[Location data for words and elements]
_ _ _ _

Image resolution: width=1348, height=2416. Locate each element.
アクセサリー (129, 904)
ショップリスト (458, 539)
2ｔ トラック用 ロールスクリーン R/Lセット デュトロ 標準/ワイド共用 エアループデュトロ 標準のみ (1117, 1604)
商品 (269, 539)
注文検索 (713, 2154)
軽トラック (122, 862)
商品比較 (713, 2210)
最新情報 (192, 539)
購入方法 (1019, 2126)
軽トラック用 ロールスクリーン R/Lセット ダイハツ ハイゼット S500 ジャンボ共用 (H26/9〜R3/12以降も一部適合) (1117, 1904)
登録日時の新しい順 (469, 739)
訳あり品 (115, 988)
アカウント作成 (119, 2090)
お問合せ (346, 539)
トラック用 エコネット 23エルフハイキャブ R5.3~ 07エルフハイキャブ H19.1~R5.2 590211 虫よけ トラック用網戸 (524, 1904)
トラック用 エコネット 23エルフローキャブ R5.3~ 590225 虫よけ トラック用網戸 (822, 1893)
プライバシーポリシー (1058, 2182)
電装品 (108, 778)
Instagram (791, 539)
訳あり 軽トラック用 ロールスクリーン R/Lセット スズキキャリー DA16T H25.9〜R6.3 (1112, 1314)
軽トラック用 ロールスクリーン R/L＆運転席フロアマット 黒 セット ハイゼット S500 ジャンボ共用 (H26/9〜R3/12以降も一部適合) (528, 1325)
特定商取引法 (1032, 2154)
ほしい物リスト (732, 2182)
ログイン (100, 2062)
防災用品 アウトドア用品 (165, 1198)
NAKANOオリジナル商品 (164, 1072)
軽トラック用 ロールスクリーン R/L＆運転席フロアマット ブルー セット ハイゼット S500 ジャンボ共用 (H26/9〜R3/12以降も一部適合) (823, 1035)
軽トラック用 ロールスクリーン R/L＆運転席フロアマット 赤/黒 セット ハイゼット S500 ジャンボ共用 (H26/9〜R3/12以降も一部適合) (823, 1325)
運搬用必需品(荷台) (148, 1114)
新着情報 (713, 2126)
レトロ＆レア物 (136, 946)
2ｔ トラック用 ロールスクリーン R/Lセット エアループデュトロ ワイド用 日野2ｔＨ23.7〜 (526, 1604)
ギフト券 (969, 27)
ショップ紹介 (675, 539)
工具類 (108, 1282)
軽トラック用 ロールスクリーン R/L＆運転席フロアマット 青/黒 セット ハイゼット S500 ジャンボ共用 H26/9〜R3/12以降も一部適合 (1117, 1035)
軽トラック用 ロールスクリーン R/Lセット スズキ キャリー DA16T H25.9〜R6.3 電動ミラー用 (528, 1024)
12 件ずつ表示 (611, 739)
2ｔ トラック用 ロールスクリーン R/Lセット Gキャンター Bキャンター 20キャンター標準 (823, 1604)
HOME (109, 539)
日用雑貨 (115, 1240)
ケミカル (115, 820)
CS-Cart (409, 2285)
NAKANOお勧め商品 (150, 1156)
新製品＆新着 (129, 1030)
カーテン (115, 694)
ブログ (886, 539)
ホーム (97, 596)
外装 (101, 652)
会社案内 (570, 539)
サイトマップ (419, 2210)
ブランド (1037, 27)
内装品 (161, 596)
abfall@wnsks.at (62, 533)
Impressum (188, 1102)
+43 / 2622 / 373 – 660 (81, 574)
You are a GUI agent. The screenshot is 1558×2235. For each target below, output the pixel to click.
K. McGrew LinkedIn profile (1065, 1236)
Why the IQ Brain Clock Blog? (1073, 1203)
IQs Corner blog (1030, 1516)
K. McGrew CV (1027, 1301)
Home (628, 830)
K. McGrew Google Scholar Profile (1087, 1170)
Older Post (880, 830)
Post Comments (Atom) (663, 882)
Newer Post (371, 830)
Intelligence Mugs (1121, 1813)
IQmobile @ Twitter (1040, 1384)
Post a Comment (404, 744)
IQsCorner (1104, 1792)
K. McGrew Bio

_ _ _ _

» Instructions to follow
Present every line of the records above as a numbered list, omitting any blank lines.

» The answer
1. Image resolution: width=1348, height=2416. Locate each element.
2. アクセサリー (129, 904)
3. ショップリスト (458, 539)
4. 2ｔ トラック用 ロールスクリーン R/Lセット デュトロ 標準/ワイド共用 エアループデュトロ 標準のみ (1117, 1604)
5. 商品 (269, 539)
6. 注文検索 (713, 2154)
7. 軽トラック (122, 862)
8. 商品比較 (713, 2210)
9. 最新情報 (192, 539)
10. 購入方法 (1019, 2126)
11. 軽トラック用 ロールスクリーン R/Lセット ダイハツ ハイゼット S500 ジャンボ共用 (H26/9〜R3/12以降も一部適合) (1117, 1904)
12. 登録日時の新しい順 (469, 739)
13. 訳あり品 (115, 988)
14. アカウント作成 (119, 2090)
15. お問合せ (346, 539)
16. トラック用 エコネット 23エルフハイキャブ R5.3~ 07エルフハイキャブ H19.1~R5.2 590211 虫よけ トラック用網戸 (524, 1904)
17. トラック用 エコネット 23エルフローキャブ R5.3~ 590225 虫よけ トラック用網戸 (822, 1893)
18. プライバシーポリシー (1058, 2182)
19. 電装品 (108, 778)
20. Instagram (791, 539)
21. 訳あり 軽トラック用 ロールスクリーン R/Lセット スズキキャリー DA16T H25.9〜R6.3 (1112, 1314)
22. 軽トラック用 ロールスクリーン R/L＆運転席フロアマット 黒 セット ハイゼット S500 ジャンボ共用 (H26/9〜R3/12以降も一部適合) (528, 1325)
23. 特定商取引法 (1032, 2154)
24. ほしい物リスト (732, 2182)
25. ログイン (100, 2062)
26. 防災用品 アウトドア用品 (165, 1198)
27. NAKANOオリジナル商品 (164, 1072)
28. 軽トラック用 ロールスクリーン R/L＆運転席フロアマット ブルー セット ハイゼット S500 ジャンボ共用 (H26/9〜R3/12以降も一部適合) (823, 1035)
29. 軽トラック用 ロールスクリーン R/L＆運転席フロアマット 赤/黒 セット ハイゼット S500 ジャンボ共用 (H26/9〜R3/12以降も一部適合) (823, 1325)
30. 運搬用必需品(荷台) (148, 1114)
31. 新着情報 (713, 2126)
32. レトロ＆レア物 (136, 946)
33. 2ｔ トラック用 ロールスクリーン R/Lセット エアループデュトロ ワイド用 日野2ｔＨ23.7〜 (526, 1604)
34. ギフト券 (969, 27)
35. ショップ紹介 (675, 539)
36. 工具類 (108, 1282)
37. 軽トラック用 ロールスクリーン R/L＆運転席フロアマット 青/黒 セット ハイゼット S500 ジャンボ共用 H26/9〜R3/12以降も一部適合 (1117, 1035)
38. 軽トラック用 ロールスクリーン R/Lセット スズキ キャリー DA16T H25.9〜R6.3 電動ミラー用 (528, 1024)
39. 12 件ずつ表示 (611, 739)
40. 2ｔ トラック用 ロールスクリーン R/Lセット Gキャンター Bキャンター 20キャンター標準 (823, 1604)
41. HOME (109, 539)
42. 日用雑貨 (115, 1240)
43. ケミカル (115, 820)
44. CS-Cart (409, 2285)
45. NAKANOお勧め商品 (150, 1156)
46. 新製品＆新着 (129, 1030)
47. カーテン (115, 694)
48. ブログ (886, 539)
49. ホーム (97, 596)
50. 外装 (101, 652)
51. 会社案内 (570, 539)
52. サイトマップ (419, 2210)
53. ブランド (1037, 27)
54. 内装品 (161, 596)
55. abfall@wnsks.at (62, 533)
56. Impressum (188, 1102)
57. +43 / 2622 / 373 – 660 (81, 574)
58. You are a GUI agent. The screenshot is 1558×2235. For each target below, output the pixel to click.
59. K. McGrew LinkedIn profile (1065, 1236)
60. Why the IQ Brain Clock Blog? (1073, 1203)
61. IQs Corner blog (1030, 1516)
62. K. McGrew CV (1027, 1301)
63. Home (628, 830)
64. K. McGrew Google Scholar Profile (1087, 1170)
65. Older Post (880, 830)
66. Post Comments (Atom) (663, 882)
67. Newer Post (371, 830)
68. Intelligence Mugs (1121, 1813)
69. IQmobile @ Twitter (1040, 1384)
70. Post a Comment (404, 744)
71. IQsCorner (1104, 1792)
72. K. McGrew Bio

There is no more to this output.